[Start of Dataset records]

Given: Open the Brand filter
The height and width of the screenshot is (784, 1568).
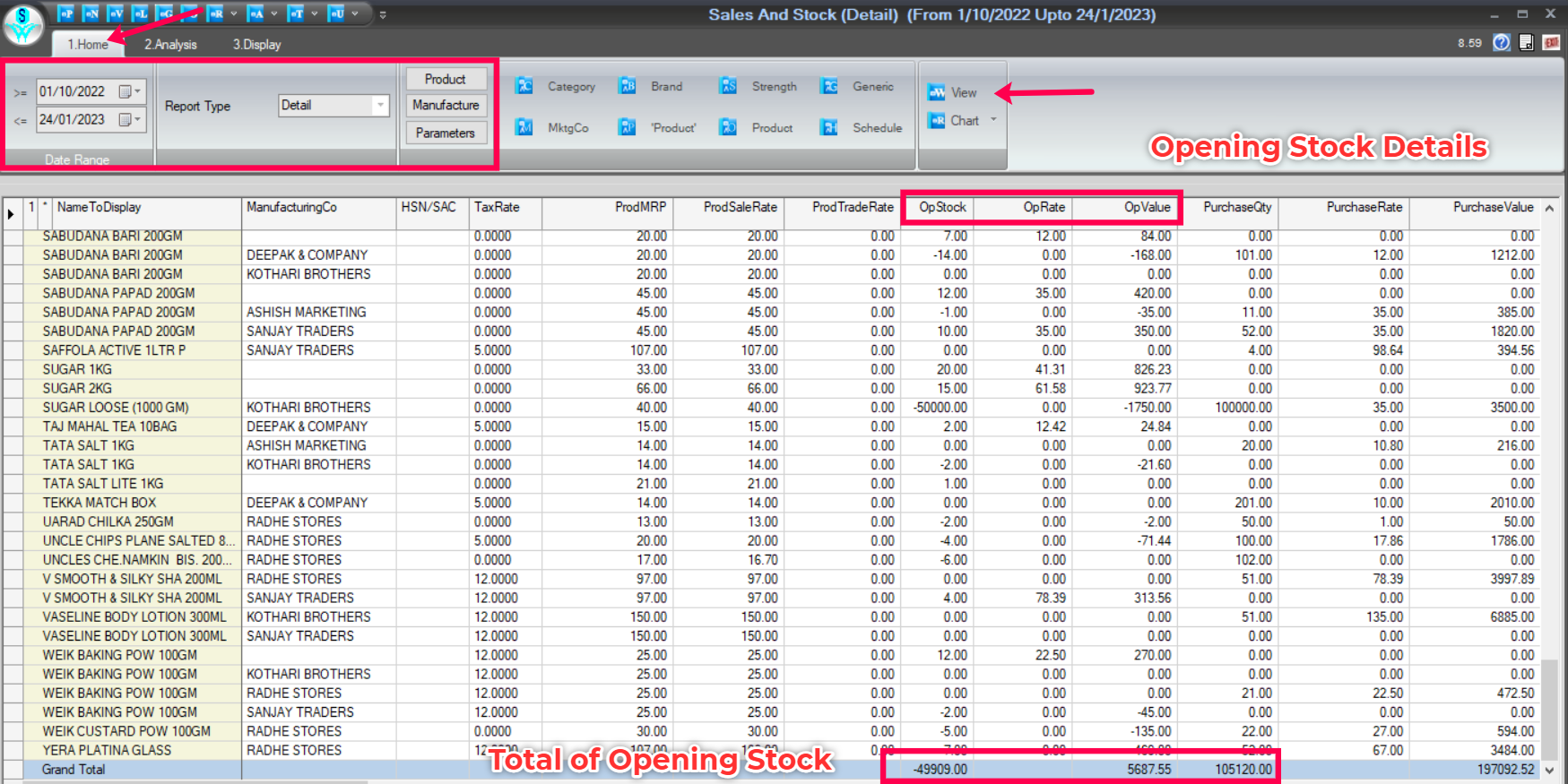Looking at the screenshot, I should (628, 86).
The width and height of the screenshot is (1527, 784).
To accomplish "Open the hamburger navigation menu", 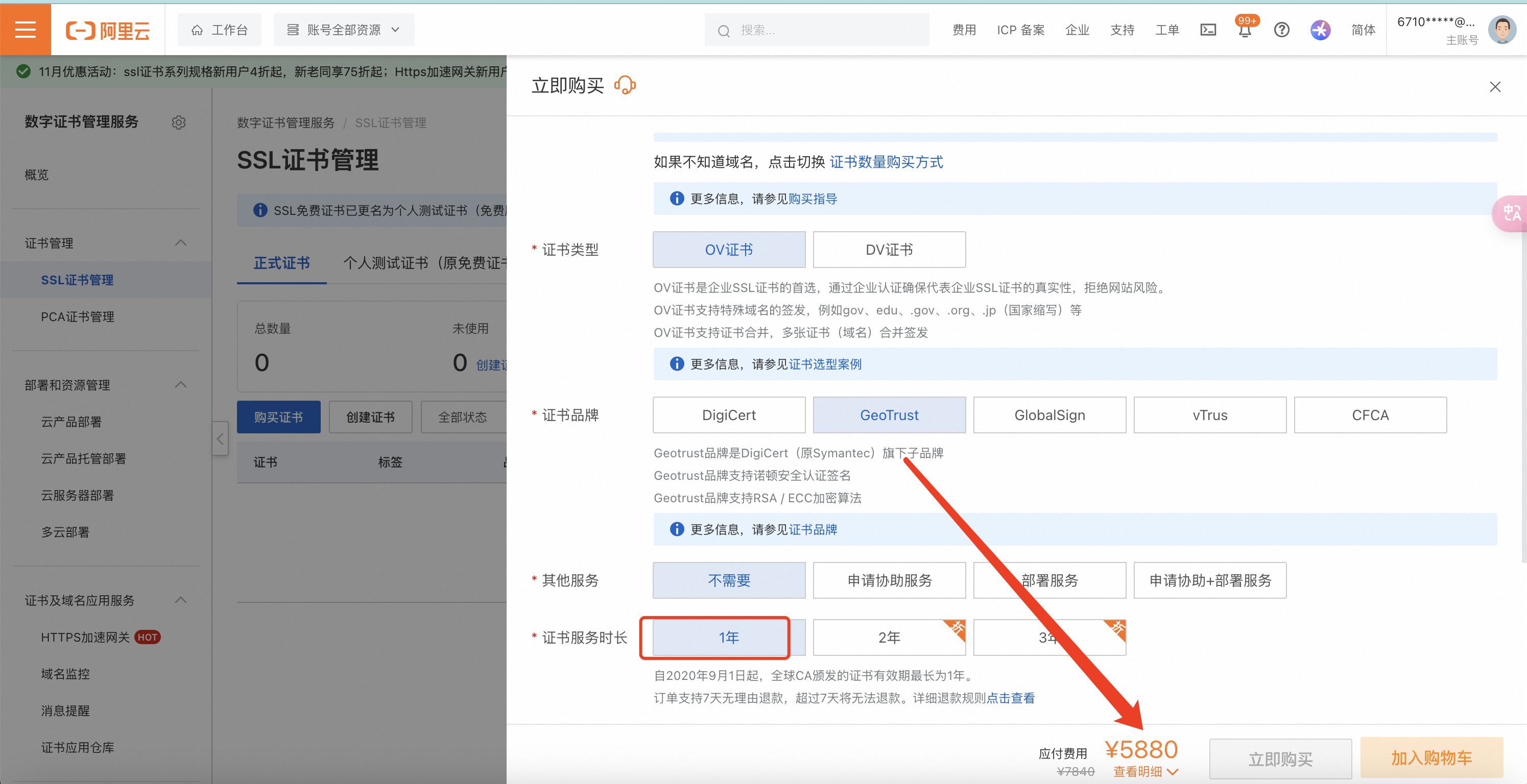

[End of Dataset records]

**What you need to do**
Rewrite these lines, replacing "Open" with "Expand" and leaving everything else unchanged. Omit the pictures.

**Finished answer**
Given: Expand the Brand filter
The height and width of the screenshot is (784, 1568).
Looking at the screenshot, I should (628, 86).
The width and height of the screenshot is (1527, 784).
To accomplish "Expand the hamburger navigation menu", 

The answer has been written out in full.